┌─ RECORDS

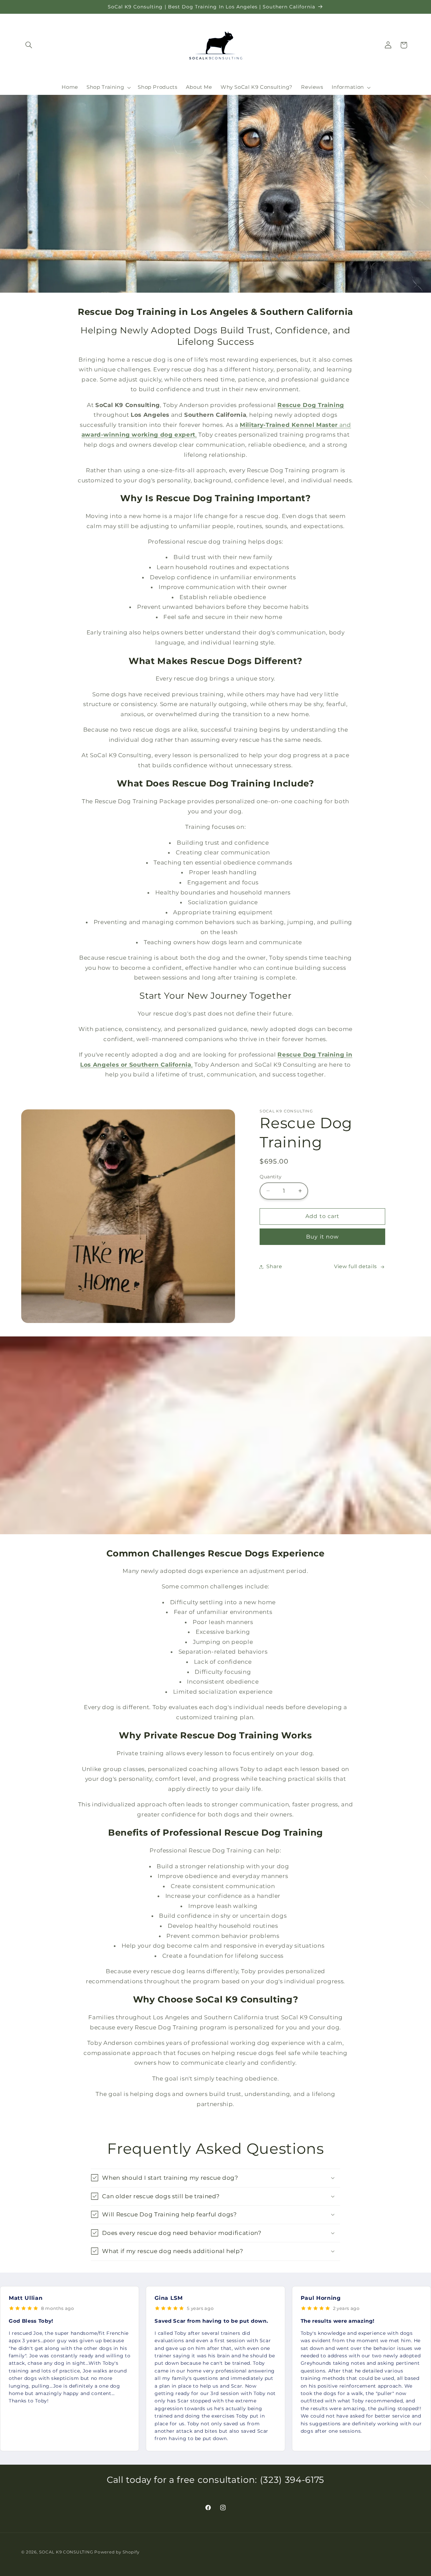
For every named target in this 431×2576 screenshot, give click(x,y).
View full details (355, 1266)
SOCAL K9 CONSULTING (66, 2552)
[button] (29, 45)
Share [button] (274, 1266)
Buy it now (322, 1237)
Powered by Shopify (116, 2552)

└─

Pictures aside, reproduce every record exactly as it stands.

For every named target in this 431×2576 screenshot, give click(x,y).
View full details (355, 1266)
SOCAL K9 CONSULTING (66, 2552)
[button] (29, 45)
Share [button] (274, 1266)
Buy it now (322, 1237)
Powered by Shopify (116, 2552)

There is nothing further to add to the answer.